— begin —

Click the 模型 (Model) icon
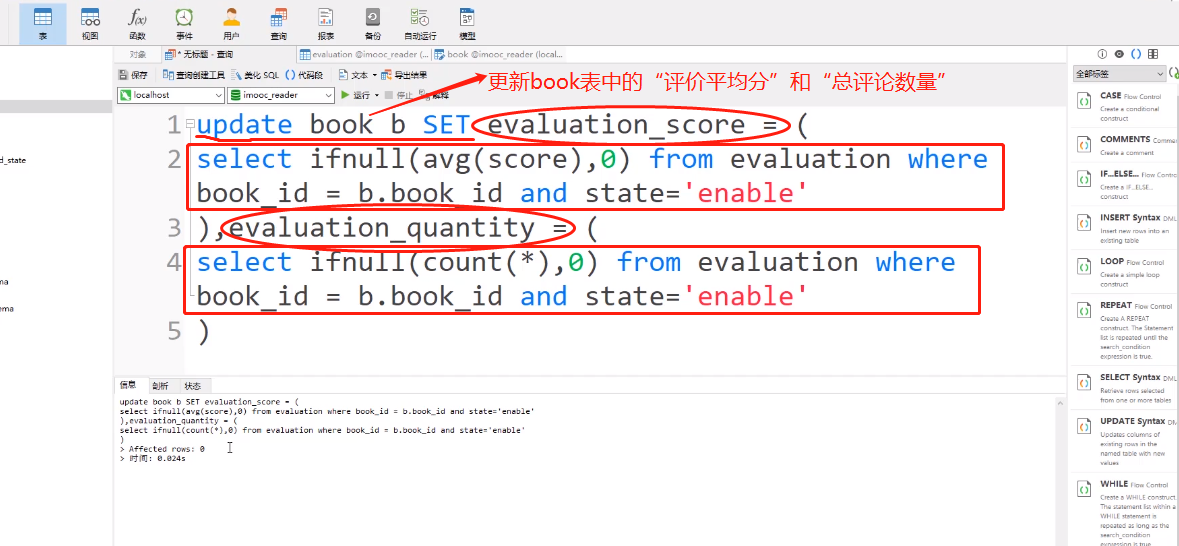The height and width of the screenshot is (546, 1179). pos(467,23)
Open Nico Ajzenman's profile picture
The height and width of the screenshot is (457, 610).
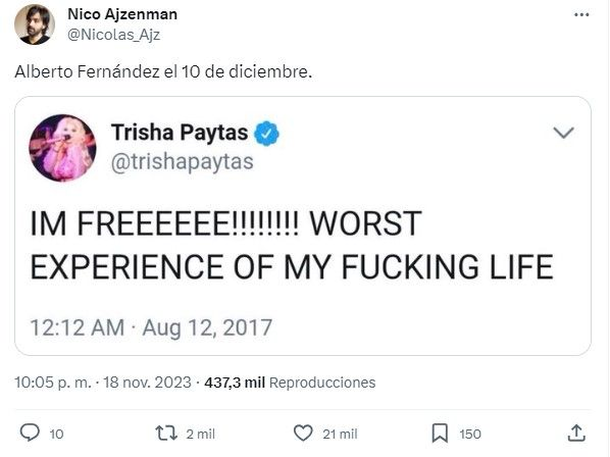coord(34,24)
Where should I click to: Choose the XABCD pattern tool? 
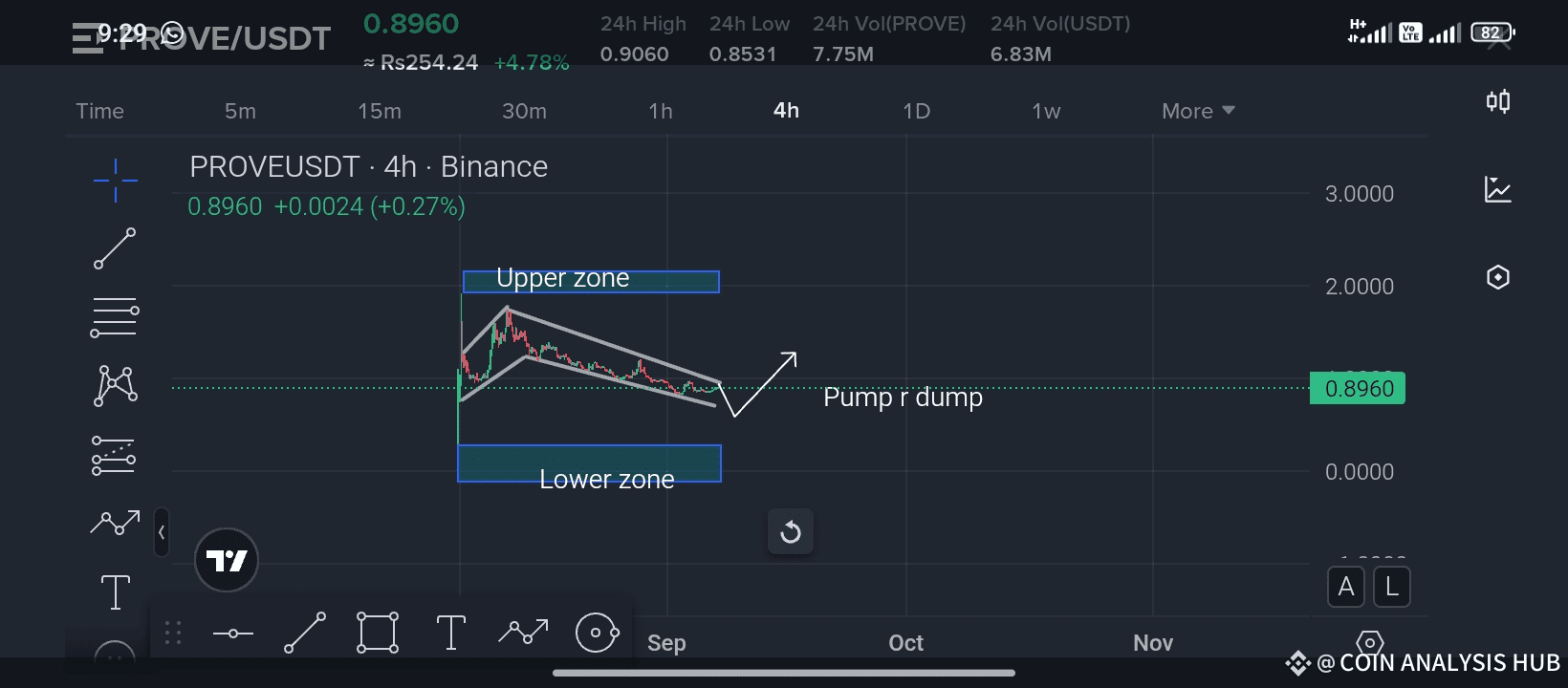[x=116, y=386]
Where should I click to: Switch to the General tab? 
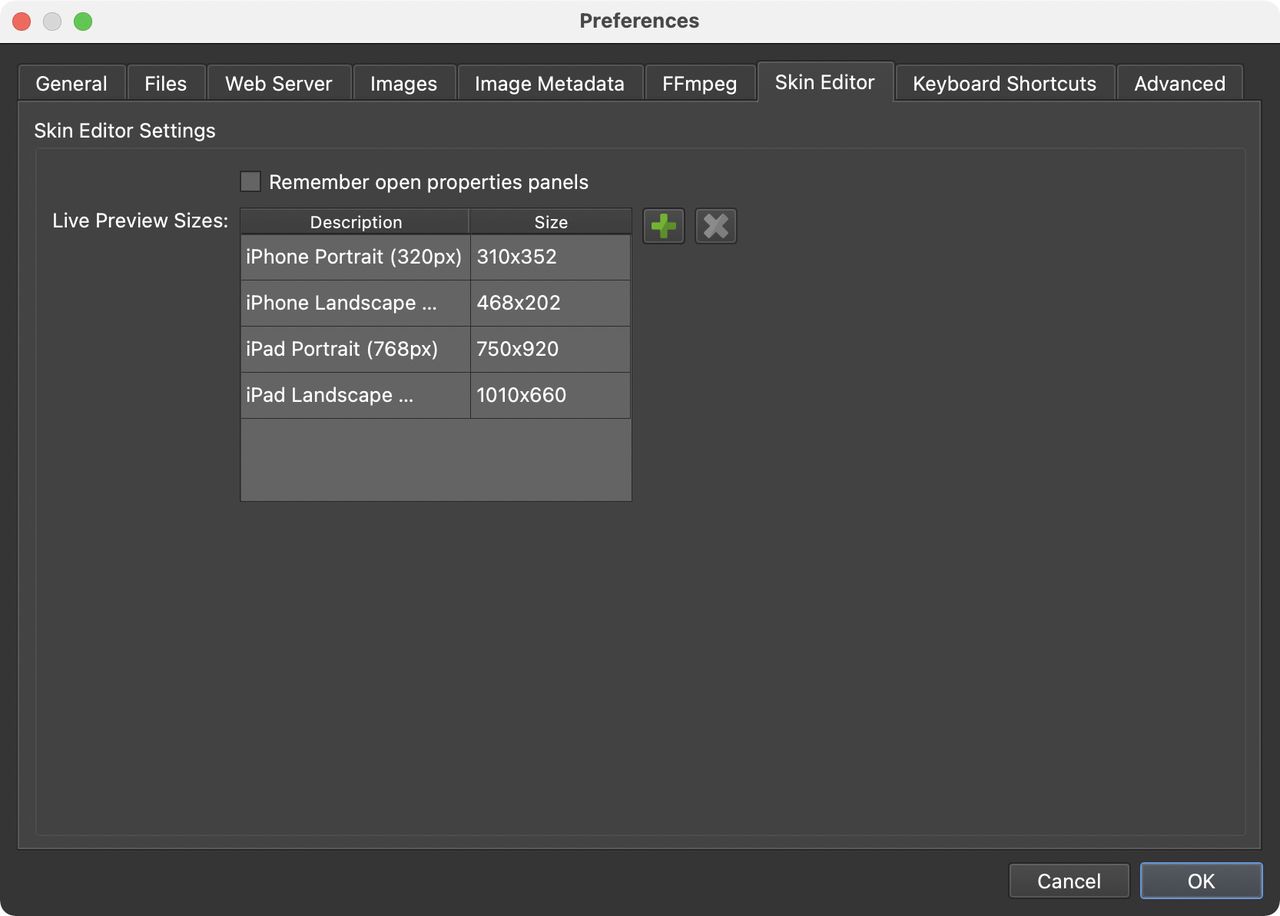pos(71,83)
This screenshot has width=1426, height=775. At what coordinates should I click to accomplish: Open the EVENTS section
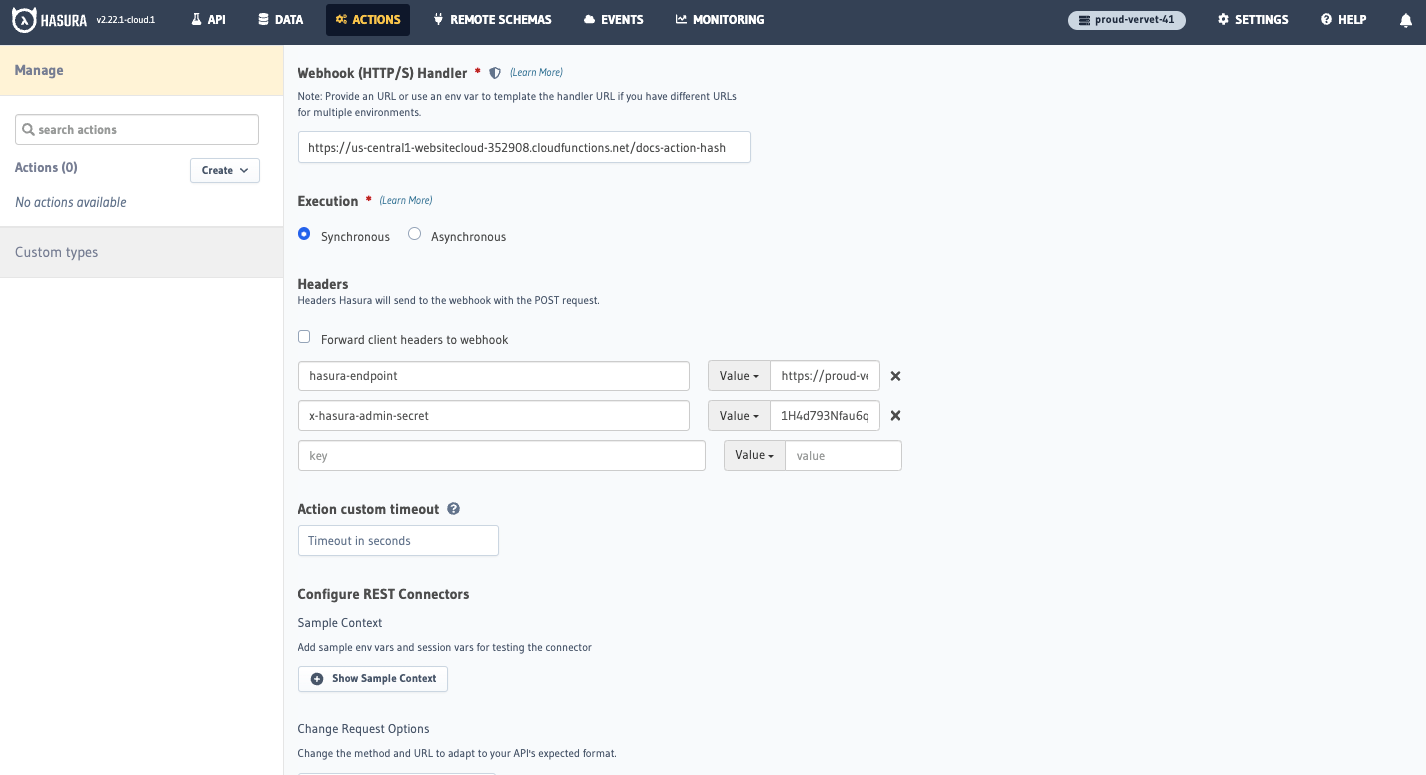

— end —

• THE TASK: Can you copy all the rows above word for word, leaving the pictures out?

• WRITTEN SOLUTION:
Click the 模型 (Model) icon
The height and width of the screenshot is (546, 1179). pos(467,23)
Open Nico Ajzenman's profile picture
The height and width of the screenshot is (457, 610).
coord(34,24)
Where should I click to: Choose the XABCD pattern tool? 
[x=116, y=386]
Where should I click to: Switch to the General tab? 
pos(71,83)
This screenshot has width=1426, height=775. At what coordinates should I click to accomplish: Open the EVENTS section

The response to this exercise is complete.